───── Texte cité ─────

On assiste donc à un ressassement des mêmes lieux communs, en guise de message. L’envie d’être enseignant n’a jamais qu’une source : la rencontre, dans sa jeunesse, avec un prof marquant et formidable, passionné et aimant. La richesse du métier est toujours humaine et sociale, l’envie d’aider les élèves à grandir, les contacts et les échanges, à tous les niveaux.
Les avantages commencent toujours par le rappel des 18 heures de cours et des vacances (premier argument de vente, alors que l’ORS est la première menace planant sur le métier !) tempéré toutefois par la reconnaissance de lourdes préparations et corrections. Les inconvénients se concentrent sur la fatigue et la discipline, mais sans jamais dramatiser ni l’une ni l’autre.
Tous ont conscience d’évoluer au fil des ans dans leurs pratiques enseignantes : plus de souplesse dans la notation, plus de pédagogie individualisée, de projets et d’interactivité, de travail en équipe, tous ont d’autres activités que le cours, l’un est tuteur, l’autre fait de la formation, un troisième organise des sorties, des voyages, et leurs conseils aux futurs professeurs font preuve d’une remarquable convergence : aimer les élèves, croire que l’on peut changer les choses, être manager, être acteur de transformations.
Portrait de l’enseignant rêvé par le Ministère
Ainsi tous récitent leur catéchisme mais chacun avec ses mots : du discours le plus convenu (« D’autres métiers sont mieux payés mais la vraie richesse, etc. ») au plus vrai (le quotidien de Laurent, l’ex-surveillant d’internat passé par les concours internes, professeur d’italien à Beauvais) en passant par le plus maladroit (« Ne pas faire ce métier pour la matière mais parce qu’on aime les élèves »).
Il émerge ainsi de ces témoignages le portrait de l’enseignant rêvé par le Ministère, confirmé d’ailleurs par la fiche métier jointe à cette même rubrique : comme dans le privé, nous avons une description du poste à pourvoir, avec les mêmes mots : « Votre mission », suivi d’une liste de compétences et d’attentes détaillées et formelles.

───── Lignes brutes ─────

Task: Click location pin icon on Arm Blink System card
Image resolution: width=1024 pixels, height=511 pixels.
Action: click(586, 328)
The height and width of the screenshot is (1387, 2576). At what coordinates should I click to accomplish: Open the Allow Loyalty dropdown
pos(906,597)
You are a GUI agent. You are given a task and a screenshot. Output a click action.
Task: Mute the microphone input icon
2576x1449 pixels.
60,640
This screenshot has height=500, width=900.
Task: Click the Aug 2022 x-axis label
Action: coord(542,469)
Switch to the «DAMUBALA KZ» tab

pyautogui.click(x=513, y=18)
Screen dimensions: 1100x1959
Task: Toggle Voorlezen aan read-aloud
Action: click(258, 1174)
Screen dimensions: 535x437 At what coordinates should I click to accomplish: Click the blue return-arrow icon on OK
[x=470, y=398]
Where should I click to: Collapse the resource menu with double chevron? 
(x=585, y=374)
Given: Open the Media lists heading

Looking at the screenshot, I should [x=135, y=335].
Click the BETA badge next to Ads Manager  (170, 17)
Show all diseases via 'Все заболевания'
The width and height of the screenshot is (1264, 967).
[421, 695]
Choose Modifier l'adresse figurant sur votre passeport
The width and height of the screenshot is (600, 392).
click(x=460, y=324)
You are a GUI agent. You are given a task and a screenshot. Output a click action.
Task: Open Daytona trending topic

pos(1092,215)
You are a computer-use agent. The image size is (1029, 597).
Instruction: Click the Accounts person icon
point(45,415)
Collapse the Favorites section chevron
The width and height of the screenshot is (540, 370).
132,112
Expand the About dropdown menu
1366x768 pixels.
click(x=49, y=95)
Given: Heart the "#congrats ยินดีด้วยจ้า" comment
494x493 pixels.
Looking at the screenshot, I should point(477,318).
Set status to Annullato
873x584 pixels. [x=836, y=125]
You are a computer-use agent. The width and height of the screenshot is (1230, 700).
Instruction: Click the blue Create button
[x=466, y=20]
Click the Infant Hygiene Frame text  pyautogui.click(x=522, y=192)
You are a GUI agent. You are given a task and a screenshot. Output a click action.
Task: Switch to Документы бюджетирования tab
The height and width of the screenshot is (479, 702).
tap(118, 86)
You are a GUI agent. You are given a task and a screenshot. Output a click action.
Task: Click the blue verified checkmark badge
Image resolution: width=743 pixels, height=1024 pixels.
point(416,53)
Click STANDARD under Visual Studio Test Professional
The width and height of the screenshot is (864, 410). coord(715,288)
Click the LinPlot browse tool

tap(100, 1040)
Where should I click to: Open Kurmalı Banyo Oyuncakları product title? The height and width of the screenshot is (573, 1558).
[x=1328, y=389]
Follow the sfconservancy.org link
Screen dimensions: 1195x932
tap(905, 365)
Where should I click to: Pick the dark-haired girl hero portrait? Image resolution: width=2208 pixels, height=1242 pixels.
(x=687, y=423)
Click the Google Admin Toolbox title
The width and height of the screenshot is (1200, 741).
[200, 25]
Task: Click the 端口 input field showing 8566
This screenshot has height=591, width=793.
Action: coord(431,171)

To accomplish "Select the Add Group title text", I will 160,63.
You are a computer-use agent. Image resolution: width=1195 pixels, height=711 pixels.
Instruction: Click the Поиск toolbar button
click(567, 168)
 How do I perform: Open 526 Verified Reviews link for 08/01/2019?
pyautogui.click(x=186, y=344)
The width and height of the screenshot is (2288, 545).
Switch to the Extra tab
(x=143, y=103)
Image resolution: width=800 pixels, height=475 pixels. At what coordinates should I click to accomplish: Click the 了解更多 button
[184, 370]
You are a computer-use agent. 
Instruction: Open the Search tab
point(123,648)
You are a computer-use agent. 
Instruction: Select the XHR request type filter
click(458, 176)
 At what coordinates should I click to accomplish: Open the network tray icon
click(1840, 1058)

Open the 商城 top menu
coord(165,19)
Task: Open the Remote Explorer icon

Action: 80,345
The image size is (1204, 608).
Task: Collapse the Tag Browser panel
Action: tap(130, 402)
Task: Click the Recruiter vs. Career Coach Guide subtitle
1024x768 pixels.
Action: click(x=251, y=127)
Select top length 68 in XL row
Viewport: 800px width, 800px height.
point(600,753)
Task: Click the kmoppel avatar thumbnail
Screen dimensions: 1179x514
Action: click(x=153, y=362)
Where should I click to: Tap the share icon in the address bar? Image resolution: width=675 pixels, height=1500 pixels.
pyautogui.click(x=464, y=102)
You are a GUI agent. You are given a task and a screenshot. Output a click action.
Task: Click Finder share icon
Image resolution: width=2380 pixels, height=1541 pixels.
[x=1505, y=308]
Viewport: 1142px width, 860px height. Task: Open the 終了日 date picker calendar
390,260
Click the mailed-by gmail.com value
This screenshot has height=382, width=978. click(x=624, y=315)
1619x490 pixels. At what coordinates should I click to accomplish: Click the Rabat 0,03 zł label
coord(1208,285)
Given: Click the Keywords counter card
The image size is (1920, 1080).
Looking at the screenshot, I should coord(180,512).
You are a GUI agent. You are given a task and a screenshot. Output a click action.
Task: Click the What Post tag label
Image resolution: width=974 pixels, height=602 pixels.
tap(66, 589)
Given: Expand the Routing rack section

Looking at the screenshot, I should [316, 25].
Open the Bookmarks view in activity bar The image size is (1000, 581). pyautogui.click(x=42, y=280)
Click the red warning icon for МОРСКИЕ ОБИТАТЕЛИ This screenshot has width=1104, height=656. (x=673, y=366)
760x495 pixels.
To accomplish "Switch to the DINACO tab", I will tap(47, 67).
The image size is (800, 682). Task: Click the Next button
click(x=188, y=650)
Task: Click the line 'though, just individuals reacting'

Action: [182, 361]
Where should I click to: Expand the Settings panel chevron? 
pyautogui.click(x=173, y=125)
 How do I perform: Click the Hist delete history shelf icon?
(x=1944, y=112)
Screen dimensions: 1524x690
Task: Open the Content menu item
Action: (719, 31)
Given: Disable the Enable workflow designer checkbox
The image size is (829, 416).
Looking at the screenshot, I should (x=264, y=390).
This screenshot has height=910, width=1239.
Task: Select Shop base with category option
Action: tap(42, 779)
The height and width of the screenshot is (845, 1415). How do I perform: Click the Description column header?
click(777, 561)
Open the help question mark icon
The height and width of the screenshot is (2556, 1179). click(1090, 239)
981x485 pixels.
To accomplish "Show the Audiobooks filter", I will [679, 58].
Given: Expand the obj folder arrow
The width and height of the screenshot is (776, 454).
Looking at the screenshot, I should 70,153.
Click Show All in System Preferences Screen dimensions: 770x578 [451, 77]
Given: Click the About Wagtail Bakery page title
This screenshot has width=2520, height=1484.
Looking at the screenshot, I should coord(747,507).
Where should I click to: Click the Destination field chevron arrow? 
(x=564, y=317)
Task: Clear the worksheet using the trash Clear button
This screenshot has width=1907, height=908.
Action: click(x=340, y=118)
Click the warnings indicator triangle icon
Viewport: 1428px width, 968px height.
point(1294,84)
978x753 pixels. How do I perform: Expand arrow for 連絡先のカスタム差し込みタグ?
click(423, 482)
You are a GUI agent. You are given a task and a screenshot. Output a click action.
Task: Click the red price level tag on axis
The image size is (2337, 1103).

─────

» Consigne 1: Rebaptise « vacances » en « congés » en recopiant le passage du texte sur les témoignages d’enseignants qui va de « On assiste donc » jusqu’à « l’une ni l’autre. ».
» Consigne 2: Poursuis le texte sur les témoignages d’enseignants à partir de sa dernière phrase.
Les lignes ci-dessus forment un matériau à part, sans rapport avec le texte cité.

» Résultat final 1:
On assiste donc à un ressassement des mêmes lieux communs, en guise de message. L’envie d’être enseignant n’a jamais qu’une source : la rencontre, dans sa jeunesse, avec un prof marquant et formidable, passionné et aimant. La richesse du métier est toujours humaine et sociale, l’envie d’aider les élèves à grandir, les contacts et les échanges, à tous les niveaux.
Les avantages commencent toujours par le rappel des 18 heures de cours et des congés (premier argument de vente, alors que l’ORS est la première menace planant sur le métier !) tempéré toutefois par la reconnaissance de lourdes préparations et corrections. Les inconvénients se concentrent sur la fatigue et la discipline, mais sans jamais dramatiser ni l’une ni l’autre.

» Résultat final 2:
Il est évident qu’une présentation du métier ne peut être le lieu d’évoquer les frustrations, mécontentements ou conflits nés de relations loin être toujours enrichissantes avec les élèves, les parents, l’administration et les collègues, ni d’aborder les difficultés professionnelles liées à la nature des programmes, aux conditions de travail, aux compositions des classes ou encore aux évolutions de carrière, ni enfin d’embrasser la diversité de tous les profils qui se tournent aujourd’hui vers l’enseignement, mais quelles que soient les excuses trouvées à ces absences ou insuffisances, il reste que cette rubrique « Ils en parlent » manque d’originalité et d’attractivité. Du métier, ils en parlent, oui mais trop bien, trop sagement.
Donner l’envie n’est pas donner la doctrine…
Il ne faut peut-être pas confondre prescription et description. Donner l’envie n’est pas donner la doctrine. Le temps de la publicité ne doit pas être le temps du formatage. Il y a fort à craindre que de pareils efforts promotionnels, aussi lourds que didactiques, n’apportent le moindre allègement à la crise durable du recrutement.
Des images de l’enseignement, chacun en a dans sa mémoire, douces ou cruelles. Ne croyons pas cependant qu’il suffise de faire retoucher ces clichés par le grand photographe officiel pour les rendre magiquement désirables.
Pascal Caglar
• Voir sur ce site les témoignages inspirés en 2013 par cette même plateforme incitative : Une passion pour pour la littérature suffit-elle pour devenir professeur de français ?
• La plateforme Devenir enseignant.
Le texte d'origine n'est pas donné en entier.